Task instructions =>
Search the entries below for "Image resolution: width=144". Give that line and all the lines after it again, exactly, through the last, without pictures.

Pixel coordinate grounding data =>
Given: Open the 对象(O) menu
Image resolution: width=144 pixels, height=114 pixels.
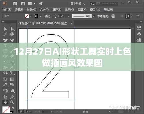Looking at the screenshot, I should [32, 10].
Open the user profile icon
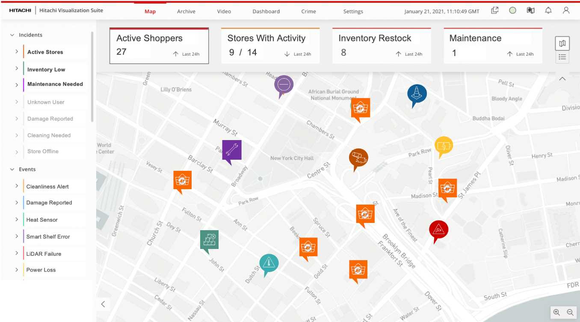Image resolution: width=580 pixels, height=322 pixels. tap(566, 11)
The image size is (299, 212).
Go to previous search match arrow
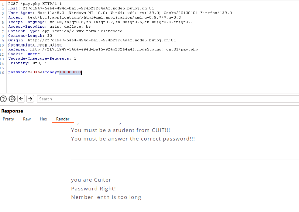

Reply =>
Image resolution: width=144 pixels, height=114 pixels.
Looking at the screenshot, I should [32, 10].
Open the user profile icon
Image resolution: width=580 pixels, height=322 pixels. tap(566, 11)
The image size is (299, 212).
Go to previous search match arrow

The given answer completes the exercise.